Update the rows below by replacing "Merkliste" with "Wunschliste" wherever it occurs, leaving all else unchanged.

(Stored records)
---*---

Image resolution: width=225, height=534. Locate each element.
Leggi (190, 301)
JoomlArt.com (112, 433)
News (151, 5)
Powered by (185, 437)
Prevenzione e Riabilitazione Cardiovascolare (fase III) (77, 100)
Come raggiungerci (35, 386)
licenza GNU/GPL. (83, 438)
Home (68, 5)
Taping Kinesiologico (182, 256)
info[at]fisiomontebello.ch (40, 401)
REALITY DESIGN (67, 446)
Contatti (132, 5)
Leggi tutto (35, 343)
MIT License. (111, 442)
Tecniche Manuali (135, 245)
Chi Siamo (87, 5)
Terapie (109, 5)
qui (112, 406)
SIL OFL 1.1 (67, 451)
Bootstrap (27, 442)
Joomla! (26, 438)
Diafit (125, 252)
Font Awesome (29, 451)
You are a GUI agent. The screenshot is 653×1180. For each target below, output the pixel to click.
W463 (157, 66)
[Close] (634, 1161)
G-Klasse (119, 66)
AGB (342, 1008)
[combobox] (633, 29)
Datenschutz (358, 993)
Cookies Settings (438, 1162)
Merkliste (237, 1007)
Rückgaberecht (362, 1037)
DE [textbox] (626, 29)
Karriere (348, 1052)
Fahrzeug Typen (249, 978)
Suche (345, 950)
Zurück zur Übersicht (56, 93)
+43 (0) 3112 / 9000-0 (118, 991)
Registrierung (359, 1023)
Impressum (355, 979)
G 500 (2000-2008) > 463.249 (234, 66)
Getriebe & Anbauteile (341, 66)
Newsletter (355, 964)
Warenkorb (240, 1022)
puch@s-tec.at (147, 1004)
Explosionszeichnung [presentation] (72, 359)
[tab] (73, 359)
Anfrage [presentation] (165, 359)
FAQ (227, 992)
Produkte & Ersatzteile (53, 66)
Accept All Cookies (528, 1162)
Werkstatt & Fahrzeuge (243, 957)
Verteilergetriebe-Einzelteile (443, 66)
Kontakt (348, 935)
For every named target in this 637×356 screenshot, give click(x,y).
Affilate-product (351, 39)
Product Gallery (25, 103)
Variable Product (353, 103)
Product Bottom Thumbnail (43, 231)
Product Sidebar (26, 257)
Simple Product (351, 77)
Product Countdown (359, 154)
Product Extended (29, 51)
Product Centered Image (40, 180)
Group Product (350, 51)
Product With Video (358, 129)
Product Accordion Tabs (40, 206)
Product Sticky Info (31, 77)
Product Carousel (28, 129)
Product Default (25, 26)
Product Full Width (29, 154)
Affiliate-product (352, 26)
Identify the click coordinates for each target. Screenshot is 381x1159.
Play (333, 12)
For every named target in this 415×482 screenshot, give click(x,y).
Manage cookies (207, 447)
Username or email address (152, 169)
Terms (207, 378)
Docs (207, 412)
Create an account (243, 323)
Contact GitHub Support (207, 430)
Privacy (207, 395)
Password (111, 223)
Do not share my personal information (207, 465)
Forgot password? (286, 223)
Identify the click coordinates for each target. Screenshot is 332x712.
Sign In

---*---

◆ Output of the task
Image resolution: width=225, height=534. Locate each element.
Leggi (190, 301)
JoomlArt.com (112, 433)
News (151, 5)
Powered by (185, 437)
Prevenzione e Riabilitazione Cardiovascolare (fase III) (77, 100)
Come raggiungerci (35, 386)
licenza GNU/GPL. (83, 438)
Home (68, 5)
Taping Kinesiologico (182, 256)
info[at]fisiomontebello.ch (40, 401)
REALITY DESIGN (67, 446)
Contatti (132, 5)
Leggi tutto (35, 343)
MIT License. (111, 442)
Tecniche Manuali (135, 245)
Chi Siamo (87, 5)
Terapie (109, 5)
qui (112, 406)
SIL OFL 1.1 (67, 451)
Bootstrap (27, 442)
Joomla! (26, 438)
Diafit (125, 252)
Font Awesome (29, 451)
You are a GUI agent. The screenshot is 653×1180. For each target below, output the pixel to click.
W463 (157, 66)
[Close] (634, 1161)
G-Klasse (119, 66)
AGB (342, 1008)
[combobox] (633, 29)
Datenschutz (358, 993)
Cookies Settings (438, 1162)
Wunschliste (237, 1007)
Rückgaberecht (362, 1037)
DE [textbox] (626, 29)
Karriere (348, 1052)
Fahrzeug Typen (249, 978)
Suche (345, 950)
Zurück zur Übersicht (56, 93)
+43 (0) 3112 / 9000-0 (118, 991)
Registrierung (359, 1023)
Impressum (355, 979)
G 500 (2000-2008) > 463.249 (234, 66)
Getriebe & Anbauteile (341, 66)
Newsletter (355, 964)
Warenkorb (240, 1022)
puch@s-tec.at (147, 1004)
Explosionszeichnung [presentation] (72, 359)
[tab] (73, 359)
Anfrage [presentation] (165, 359)
FAQ (227, 992)
Produkte & Ersatzteile (53, 66)
Accept All Cookies (528, 1162)
Werkstatt & Fahrzeuge (243, 957)
Verteilergetriebe-Einzelteile (443, 66)
Kontakt (348, 935)
For every named target in this 637×356 screenshot, give click(x,y).
Affilate-product (351, 39)
Product Gallery (25, 103)
Variable Product (353, 103)
Product Bottom Thumbnail (43, 231)
Product Sidebar (26, 257)
Simple Product (351, 77)
Product Countdown (359, 154)
Product Extended (29, 51)
Product Centered Image (40, 180)
Group Product (350, 51)
Product With Video (358, 129)
Product Accordion Tabs (40, 206)
Product Sticky Info (31, 77)
Product Carousel (28, 129)
Product Default (25, 26)
Product Full Width (29, 154)
Affiliate-product (352, 26)
Identify the click coordinates for each target. Screenshot is 381x1159.
Play (333, 12)
For every named target in this 415×482 screenshot, give click(x,y).
Manage cookies (207, 447)
Username or email address (152, 169)
Terms (207, 378)
Docs (207, 412)
Create an account (243, 323)
Contact GitHub Support (207, 430)
Privacy (207, 395)
Password (111, 223)
Do not share my personal information (207, 465)
Forgot password? (286, 223)
Identify the click coordinates for each target. Screenshot is 332x712.
Sign In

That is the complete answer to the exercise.